Com a chegada do radium 233 ao mercado, esperada para muito em breve, algumas questões irão surgir, tanto do ponto de vista clínico quanto operacional. Como na época da realização dos estudos não estava disponível no mercado nem a abiraterona nem a enzalutamida, questões surgirão sobre onde o radium 233 será idealmente posicionado, já que os pacientes dos estudos não receberam estas medicações. Outro ponto importante diz respeito ao momento de administração do radium 233 em relação ao docetaxel – os estudos incluíram tanto pacientes refratários quanto pacientes que por diversos motivos não usaram este quimioterápico, o que trará também a discussão referente ao posicionamento das linhas de tratamento.

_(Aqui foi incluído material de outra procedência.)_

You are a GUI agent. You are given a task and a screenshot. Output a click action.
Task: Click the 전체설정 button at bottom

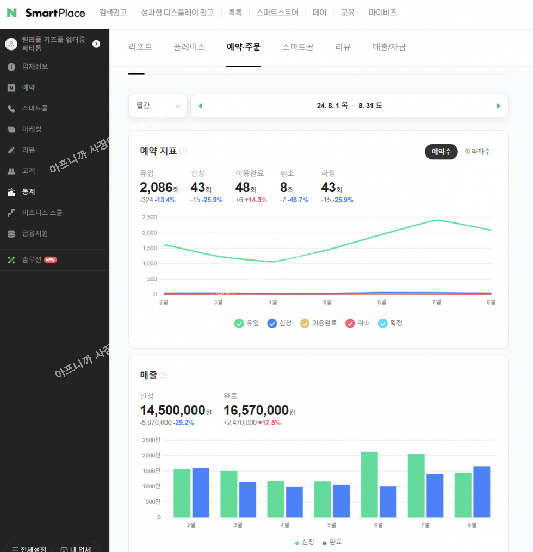29,548
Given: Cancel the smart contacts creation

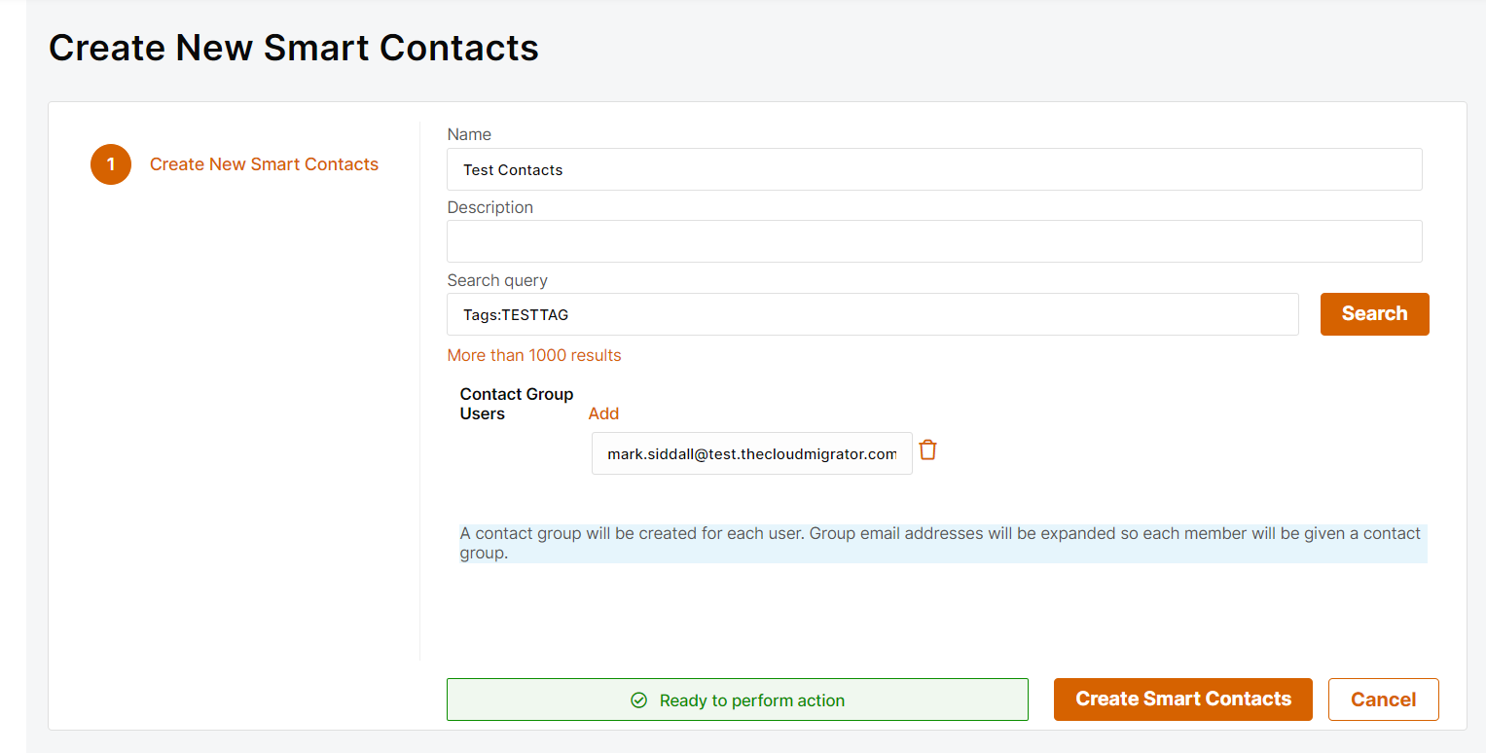Looking at the screenshot, I should point(1383,699).
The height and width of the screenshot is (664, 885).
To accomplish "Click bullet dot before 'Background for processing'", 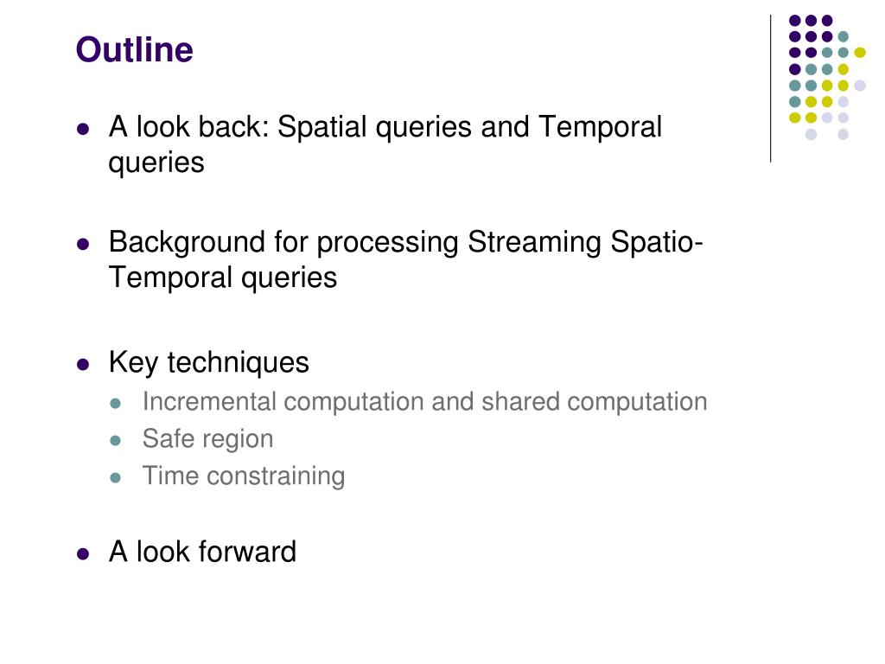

Um outro fator a ser considerado é que as decisões de tratamento na uro-oncologia se tornam ainda mais complexas e realmente com caráter multidisciplinar: os médicos especialistas em medicina nuclear passam a fazer parte ainda mais próxima do processo.
Referências:
1 - Nilsson S, Franzen L, Parker C, Tyrrell C, Blom R, Tennvall J, et al. Bone-targeted radium-223 in symptomatic, hormone-refractory prostate cancer: a randomised, multicentre, placebo-controlled phase II study. Lancet Oncol. 2007 Jul;8(7):587-94.
2 - Parker C, Nilsson S, Heinrich D, Helle SI, O'Sullivan JM, Fossa SD, et al. Alpha emitter radium-223 and survival in metastatic prostate cancer. N Engl J Med. 2013 Jul 18;369(3):213-23.
3 - Nilsson S, Franzen L, Parker C, Tyrrell C, Blom R, Tennvall J, et al. Two-year survival follow-up of the randomized, double-blind, placebo-controlled phase II study of radium-223 chloride in patients with castration-resistant prostate cancer and bone metastases. Clin Genitourin Cancer. 2013 Mar;11(1):20-6.